An unmanned surveillance aircraft used to recover stolen cattle is raising questions regarding the legality of police using equipment unavailable to civilians.
Rodney Brossart, Lakota, N.D., was arrested in June when he refused to return cattle that entered his property, now his lawyer is says police using the drone violated Brossart’s Fourth Amendment rights.
U.S. News reports a SWAT team used the pilotless drone to determine Brossart’s location in a 16-hour standoff. At Brossart’s farm, the alleged cattle thief’s three sons brandished long guns while his daughter assaulted an officer. Officers used the drone to determine if an arrest could be made without threatening the safety of anyone involved. The drone was borrowed from the Department of Homeland Security.
Brossart’s lawyer, Bruce Quick, said the drone was "dispatched without judicial approval or a warrant."

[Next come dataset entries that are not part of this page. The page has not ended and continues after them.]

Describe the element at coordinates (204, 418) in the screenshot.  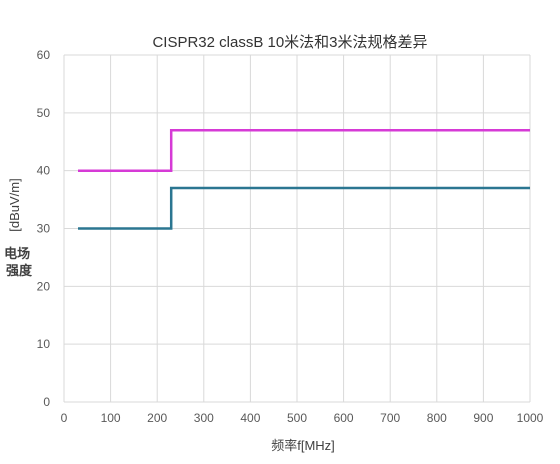
I see `x-tick-label: 300` at that location.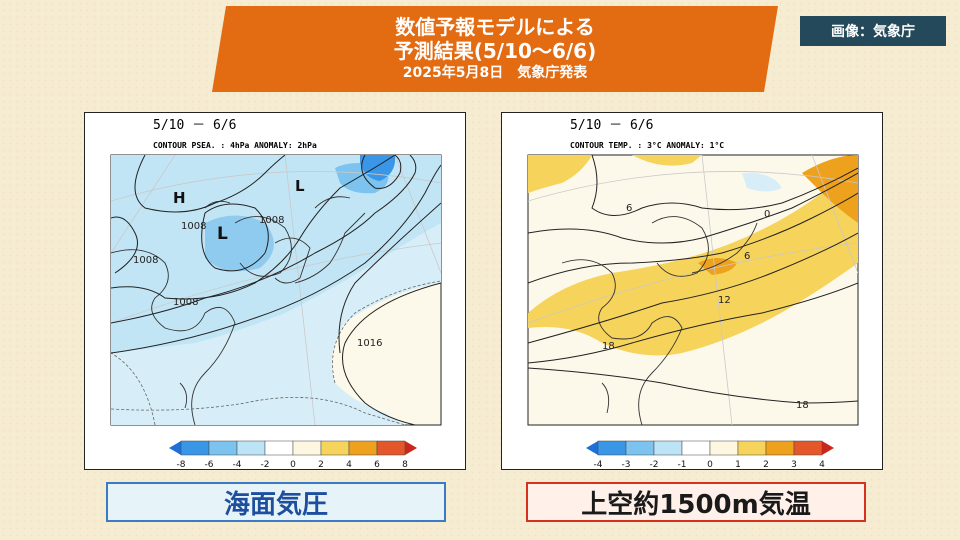 The image size is (960, 540). Describe the element at coordinates (370, 344) in the screenshot. I see `left-contour-label-1016: 1016` at that location.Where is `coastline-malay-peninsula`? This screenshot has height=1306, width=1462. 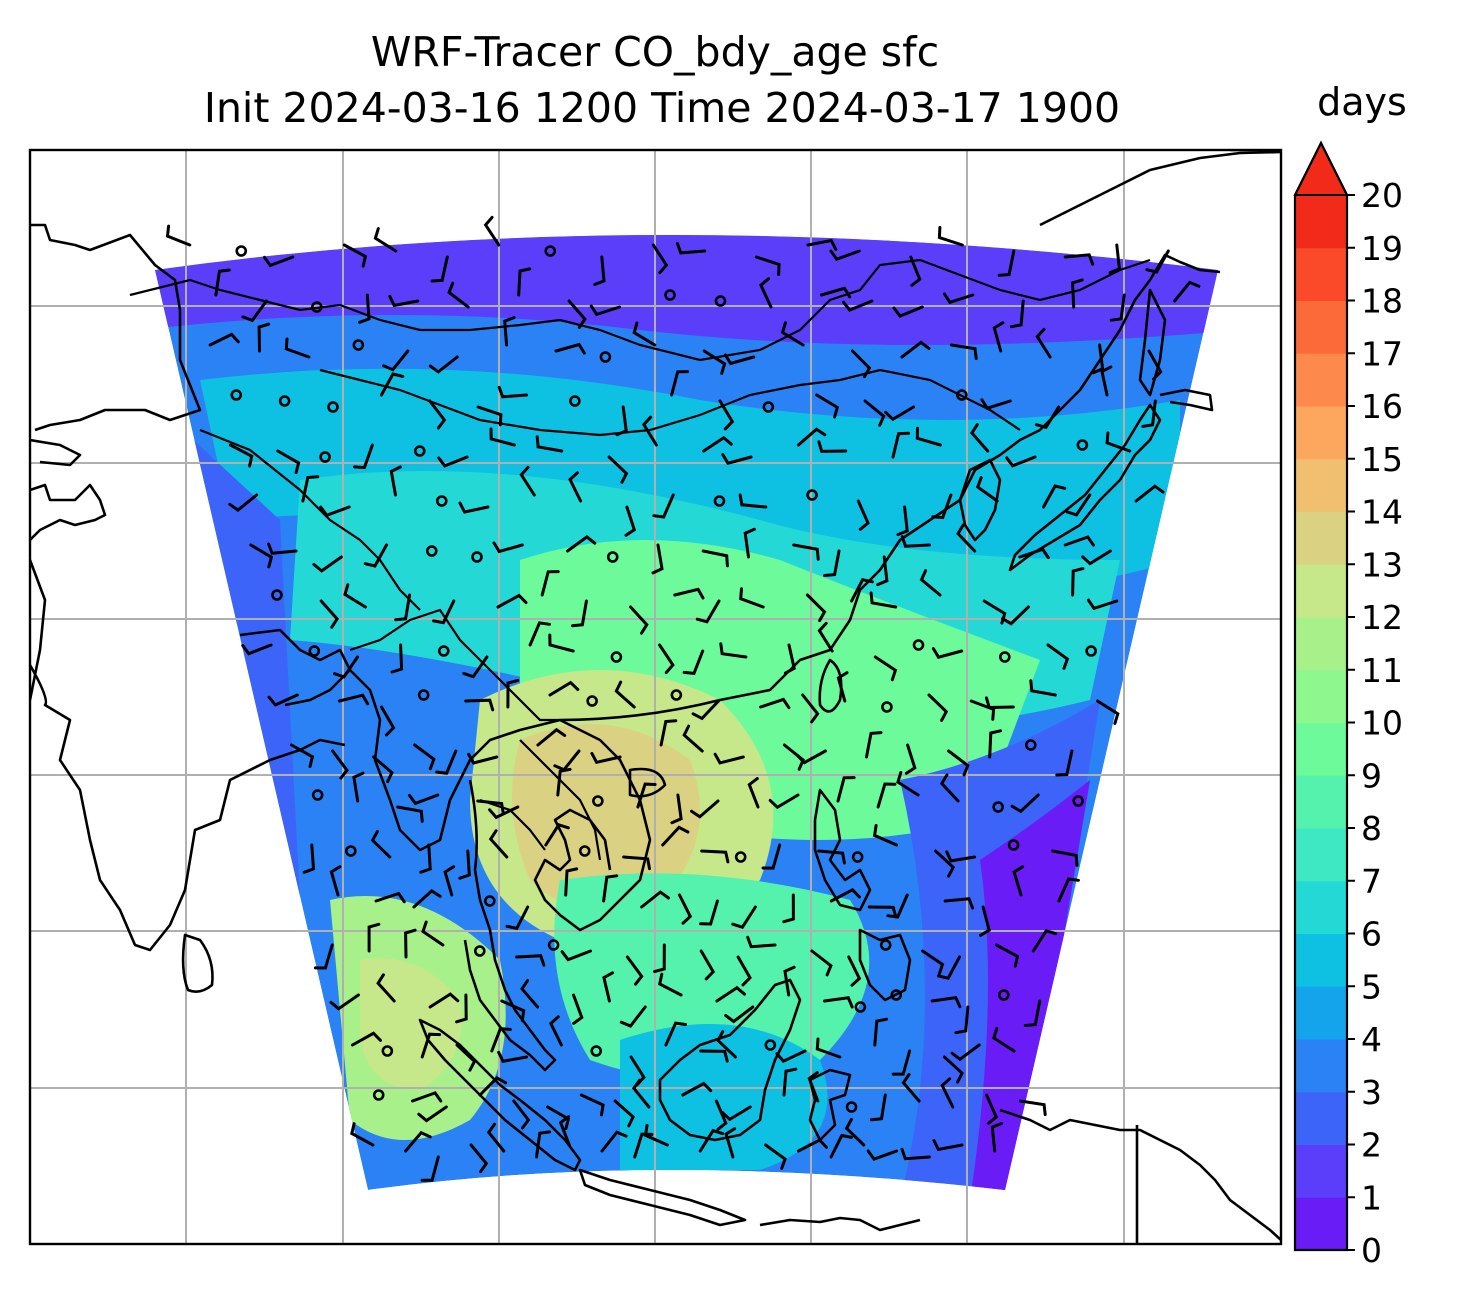 coastline-malay-peninsula is located at coordinates (510, 926).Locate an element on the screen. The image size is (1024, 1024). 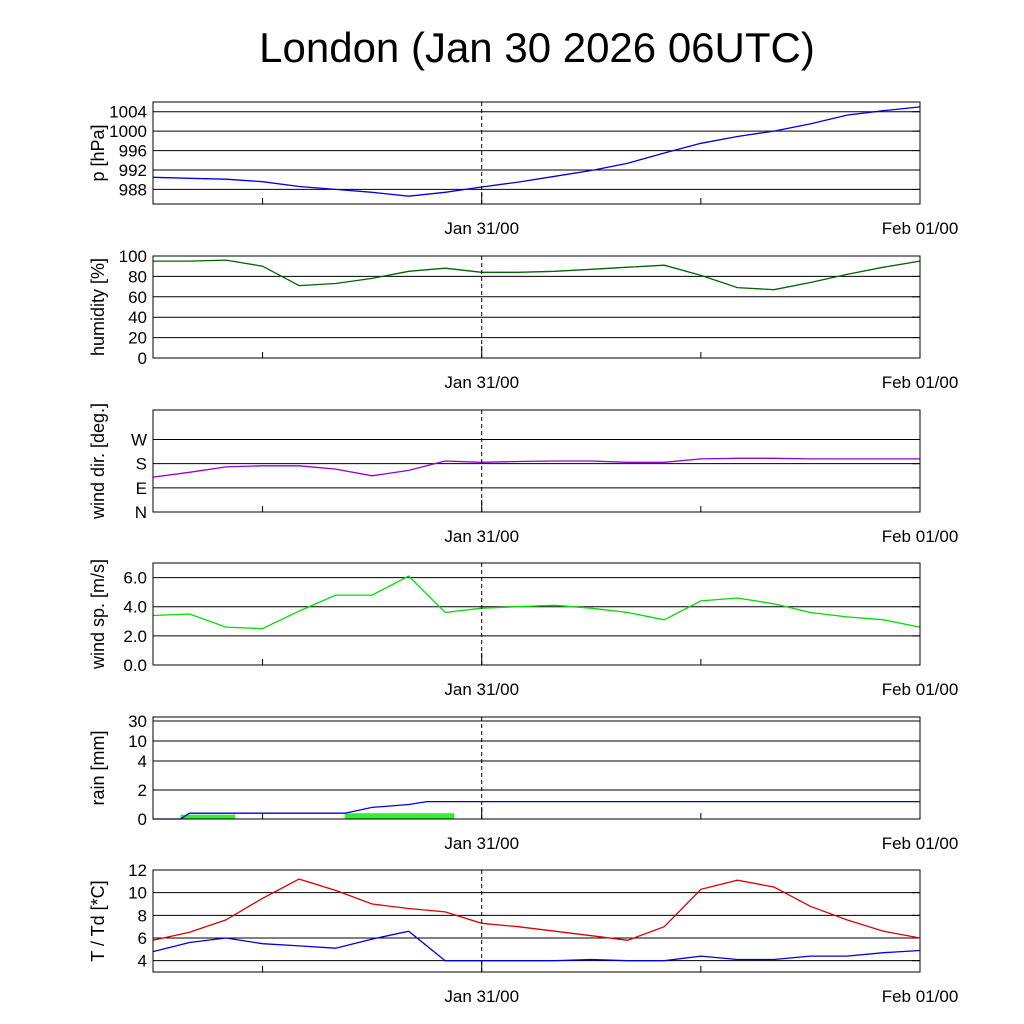
y-tick-label: 6 is located at coordinates (142, 938). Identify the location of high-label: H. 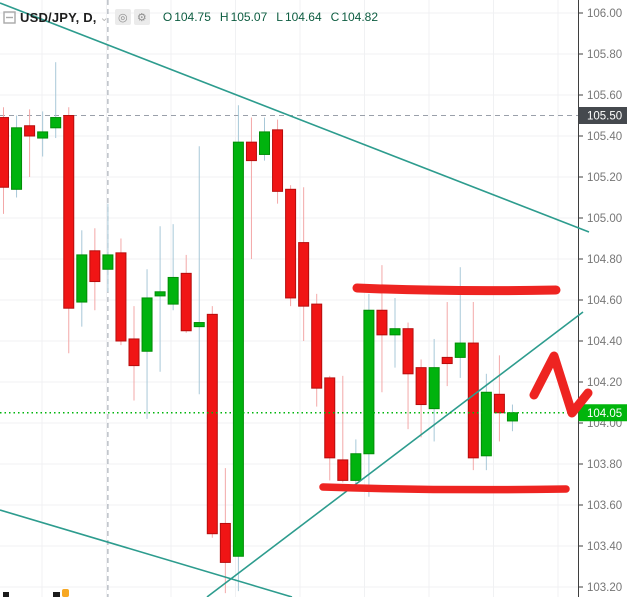
(224, 17). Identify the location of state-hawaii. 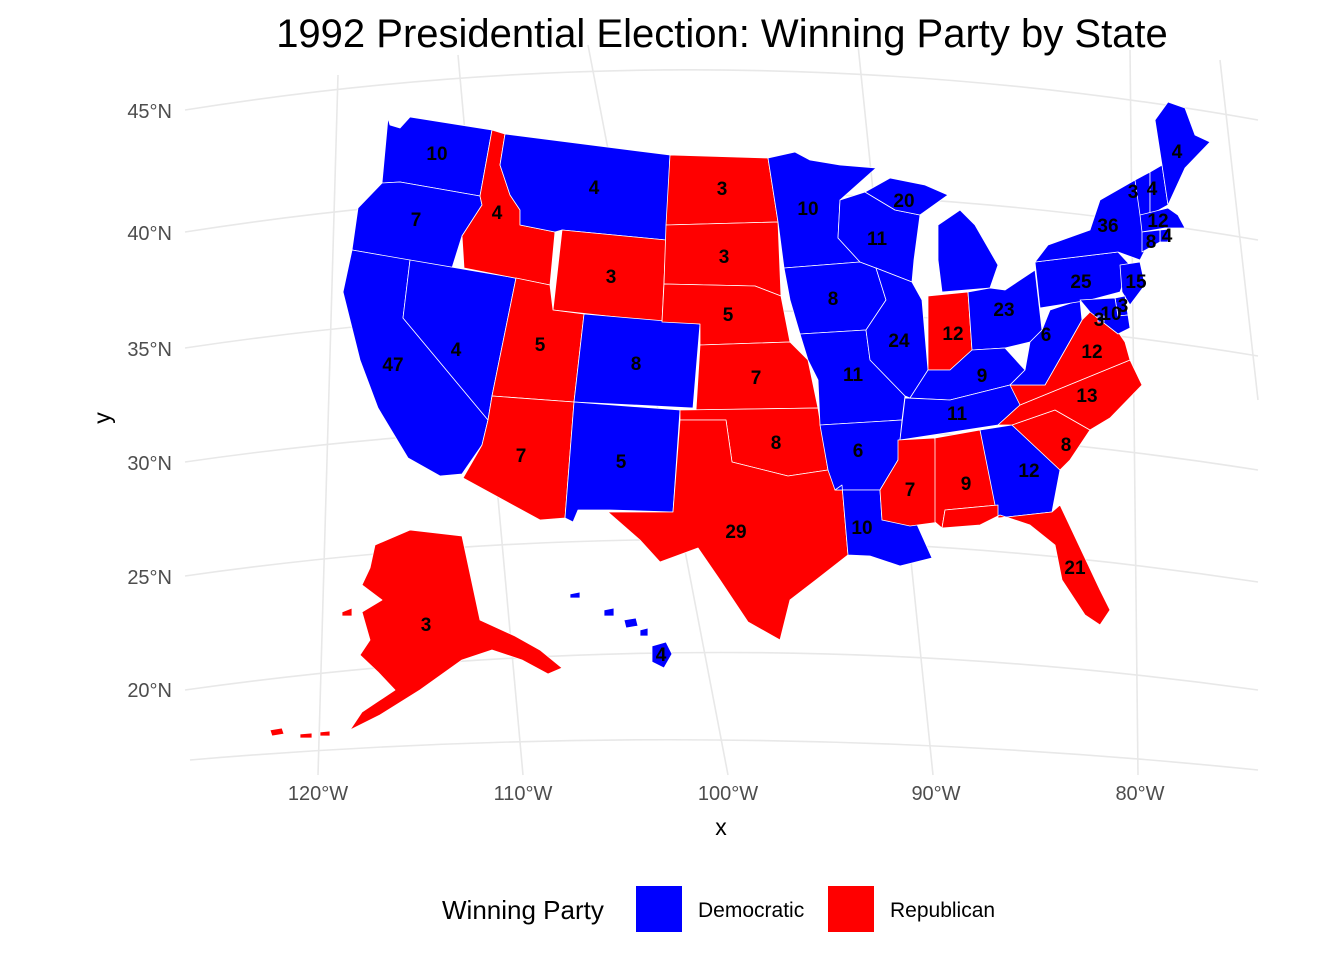
(621, 630).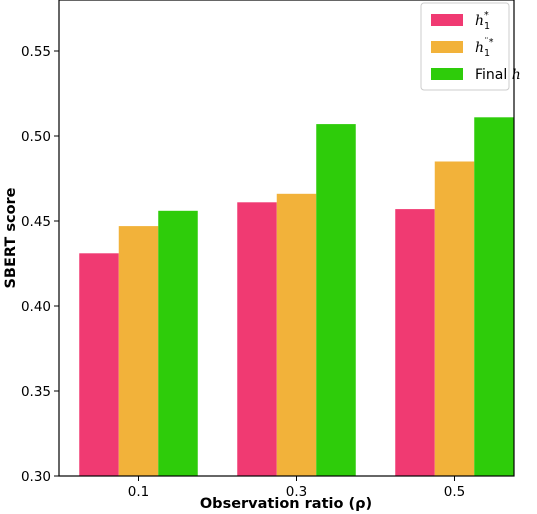 This screenshot has width=537, height=514. I want to click on x-axis: 0.1 0.3 0.5, so click(296, 488).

According to INFORUM, Quick’s motion cites a 2001 case arguing the “Supreme Court held that obtaining information by sense enhancing technology not available for general public will be subject to constitutional protections against unreasonable searches and seizures.” Quick disputes the use of the drone as technology not available to the general public.
Both sides in the issue agree manned aerial surveillance has not been found to violate Fourth Amendment rights, but this case may set a precedent for the way law enforcement uses unmanned surveillance equipment.
Brossart’s case goes to trial in June.